The "go away, don't bother me" is because I'm grinding away on a novel deadline. I can't really afford to go chasing off after the new shiny, much as I would love to. Novels are huge massive, long, brutal things and I've never been able to finish one without loathing it. (I love it again once I get the hardcover copy in my hands with the guarantee that there's no more work to be done.) If I chased after every new shiny, I'd never get done on my novels.
On the other hand, however, once the current novel is done, the next project needs to be ready to roll. What's the next project? That's where the new shiny might be important. (Ironically the idea for WOOD SPRITES ambushed me a few days later.) With that in mind, I write down all the ideas that ambush me, just in case. If I really love the idea, I give it a day or two of playtime before shutting it down.
The face off with the lawnmower and the discussion of 'whoever made this world' spring up and get written down while I struggle with big world problems. Why are these three animals together? Are there other talking animals? Where are all the humans? What happened? Key to answering the questions is: how can these three animals fix/change their world? Of course not all stories need to be "change the world" but it's easier to start big and scale small than the other way around. I get an idea of what the world dynamics are and sketch them out.

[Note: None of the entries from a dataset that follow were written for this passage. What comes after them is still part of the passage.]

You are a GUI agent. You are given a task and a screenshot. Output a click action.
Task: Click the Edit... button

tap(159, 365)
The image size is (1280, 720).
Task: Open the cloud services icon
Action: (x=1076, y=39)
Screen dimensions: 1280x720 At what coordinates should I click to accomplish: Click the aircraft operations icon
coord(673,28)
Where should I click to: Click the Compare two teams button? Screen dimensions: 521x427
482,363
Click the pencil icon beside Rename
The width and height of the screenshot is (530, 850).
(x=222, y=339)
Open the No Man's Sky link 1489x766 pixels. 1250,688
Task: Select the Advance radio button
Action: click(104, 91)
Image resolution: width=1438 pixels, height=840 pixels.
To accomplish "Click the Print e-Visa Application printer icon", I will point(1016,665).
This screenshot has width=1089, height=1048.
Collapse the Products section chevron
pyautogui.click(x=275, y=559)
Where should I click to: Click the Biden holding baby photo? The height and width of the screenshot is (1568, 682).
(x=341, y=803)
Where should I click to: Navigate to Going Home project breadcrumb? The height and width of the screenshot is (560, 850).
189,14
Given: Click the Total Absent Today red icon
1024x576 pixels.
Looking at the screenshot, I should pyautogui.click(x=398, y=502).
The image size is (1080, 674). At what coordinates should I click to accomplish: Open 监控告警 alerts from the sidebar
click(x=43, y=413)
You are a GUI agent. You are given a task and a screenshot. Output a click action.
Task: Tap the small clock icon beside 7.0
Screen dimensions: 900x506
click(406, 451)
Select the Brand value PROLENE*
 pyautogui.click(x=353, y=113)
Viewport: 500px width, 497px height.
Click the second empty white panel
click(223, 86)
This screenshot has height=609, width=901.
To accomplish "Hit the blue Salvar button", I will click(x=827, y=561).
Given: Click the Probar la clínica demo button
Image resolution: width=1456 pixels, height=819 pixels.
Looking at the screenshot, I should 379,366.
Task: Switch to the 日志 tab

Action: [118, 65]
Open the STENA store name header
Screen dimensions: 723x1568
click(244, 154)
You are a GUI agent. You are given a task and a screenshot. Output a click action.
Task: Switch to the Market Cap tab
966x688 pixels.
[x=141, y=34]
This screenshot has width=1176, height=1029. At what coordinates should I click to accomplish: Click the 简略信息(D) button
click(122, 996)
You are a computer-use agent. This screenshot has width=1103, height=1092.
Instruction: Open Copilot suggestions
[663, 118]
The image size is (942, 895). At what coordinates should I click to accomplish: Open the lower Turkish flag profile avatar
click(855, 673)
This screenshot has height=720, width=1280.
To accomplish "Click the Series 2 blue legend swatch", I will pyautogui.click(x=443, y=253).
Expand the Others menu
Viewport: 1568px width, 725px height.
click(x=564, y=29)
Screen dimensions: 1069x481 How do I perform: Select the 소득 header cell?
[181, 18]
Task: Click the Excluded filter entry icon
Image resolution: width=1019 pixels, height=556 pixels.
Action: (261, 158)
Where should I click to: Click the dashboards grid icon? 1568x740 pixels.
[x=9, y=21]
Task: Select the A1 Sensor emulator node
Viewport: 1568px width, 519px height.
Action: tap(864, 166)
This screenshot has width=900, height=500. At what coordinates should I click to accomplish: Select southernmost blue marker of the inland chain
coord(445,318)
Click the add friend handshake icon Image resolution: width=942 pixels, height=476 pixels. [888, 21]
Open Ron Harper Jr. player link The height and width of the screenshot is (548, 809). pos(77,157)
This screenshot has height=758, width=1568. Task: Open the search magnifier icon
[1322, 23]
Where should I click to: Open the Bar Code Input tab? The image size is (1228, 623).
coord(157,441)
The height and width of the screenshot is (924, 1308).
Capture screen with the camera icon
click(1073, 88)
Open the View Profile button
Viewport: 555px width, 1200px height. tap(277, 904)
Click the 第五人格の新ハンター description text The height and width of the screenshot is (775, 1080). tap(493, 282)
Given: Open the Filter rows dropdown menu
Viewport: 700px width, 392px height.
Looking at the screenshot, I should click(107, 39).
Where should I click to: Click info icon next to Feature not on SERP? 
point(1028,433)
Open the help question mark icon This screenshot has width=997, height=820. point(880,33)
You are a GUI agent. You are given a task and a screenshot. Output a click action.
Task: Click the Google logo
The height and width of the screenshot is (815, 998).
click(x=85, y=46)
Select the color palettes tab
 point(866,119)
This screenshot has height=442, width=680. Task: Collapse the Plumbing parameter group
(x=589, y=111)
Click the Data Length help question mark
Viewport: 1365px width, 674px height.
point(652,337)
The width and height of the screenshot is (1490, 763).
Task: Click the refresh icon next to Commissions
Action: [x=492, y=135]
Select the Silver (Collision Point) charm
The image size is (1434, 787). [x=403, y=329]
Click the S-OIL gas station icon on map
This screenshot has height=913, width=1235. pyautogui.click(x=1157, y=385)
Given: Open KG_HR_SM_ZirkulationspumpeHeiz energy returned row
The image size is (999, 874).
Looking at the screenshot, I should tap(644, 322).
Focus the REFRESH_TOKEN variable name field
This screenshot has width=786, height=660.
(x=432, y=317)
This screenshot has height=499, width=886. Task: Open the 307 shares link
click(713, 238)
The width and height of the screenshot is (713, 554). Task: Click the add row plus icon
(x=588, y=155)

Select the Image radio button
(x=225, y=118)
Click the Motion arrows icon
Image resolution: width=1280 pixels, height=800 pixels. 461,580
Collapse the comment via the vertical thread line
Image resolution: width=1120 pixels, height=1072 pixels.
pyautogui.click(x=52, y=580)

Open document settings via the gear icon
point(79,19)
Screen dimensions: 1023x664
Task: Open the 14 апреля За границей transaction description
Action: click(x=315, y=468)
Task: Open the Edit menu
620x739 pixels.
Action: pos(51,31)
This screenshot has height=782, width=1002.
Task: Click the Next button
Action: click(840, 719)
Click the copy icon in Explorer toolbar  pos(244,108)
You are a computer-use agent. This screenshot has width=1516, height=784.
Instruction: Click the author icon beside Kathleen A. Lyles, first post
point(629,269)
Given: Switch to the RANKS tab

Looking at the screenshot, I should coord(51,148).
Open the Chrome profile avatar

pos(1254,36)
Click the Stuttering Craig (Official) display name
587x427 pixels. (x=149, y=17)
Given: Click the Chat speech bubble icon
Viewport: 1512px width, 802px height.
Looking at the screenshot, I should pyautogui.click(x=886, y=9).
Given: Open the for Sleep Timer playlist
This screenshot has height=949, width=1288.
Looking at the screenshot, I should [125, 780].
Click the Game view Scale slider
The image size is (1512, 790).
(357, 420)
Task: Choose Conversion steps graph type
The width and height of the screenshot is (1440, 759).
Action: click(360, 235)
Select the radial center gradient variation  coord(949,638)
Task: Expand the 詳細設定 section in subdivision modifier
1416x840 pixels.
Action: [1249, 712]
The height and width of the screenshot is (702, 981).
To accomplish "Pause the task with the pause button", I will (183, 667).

What kicks in next is "business person" versus "artist." What is the market value of the story? As an artist, do I love the idea so much that I pursue it regardless of its worth? Or as an self-employed business person, do I decide that there's no money in it? The idea cropped up just as I'm hammering out ideas to pitch to my publisher, so these are serious questions. All novels often start out with a little as this in the beginning, which needs to be spun into something bigger. Unfortunately new ideas are always shiny and loveable and trying to figure out which to focus on is difficult.
I realize that part of the idea hinges on post-apocalyptic coolness. Since most mythologies have such stories, there must be something about the tales that the human brain just loves. It gets a plus mark for that. Unfortunately, the talking animals bring all sorts of problem to "marketability." People like to have a character that they can identify with, but the main characters are all animals. Yes, Jack is a fun character but he's not going to have human problems.
My two halves fling literary examples at each other, from Animal Farm (come on, we all hated it in eighth grade) to Watership Down to Redwall. In the end, I decide that I'm not going to devote a novel to it. Business person stamps it with "fail" and files it away. Artist pouts a lot. In August, however, Baen asked me if I could do a Christmas short story. The artist jumps up and shouts "What's more Christmas than talking animals?"
Business person glares at the artist and suggests tie-in to novels already written as gateway to those worlds. Artist points out that most of my projects have time constraints. For example, Elfhome ended with Tinker in the middle of September. To write a Christmas story for her, I would either have to do it prior to her meeting Windwolf, or risk driving myself insane trying to match up timelines of two future novels to one short story. Both artist and business person cringe at that idea.
Finally the artist plays the trump card. "If I write this short, I'll wear the shiny off." Business person knows that artist is much more reasonable once the shiny all wears off a new idea. They agree. A few days later, the rough draft of the story is done.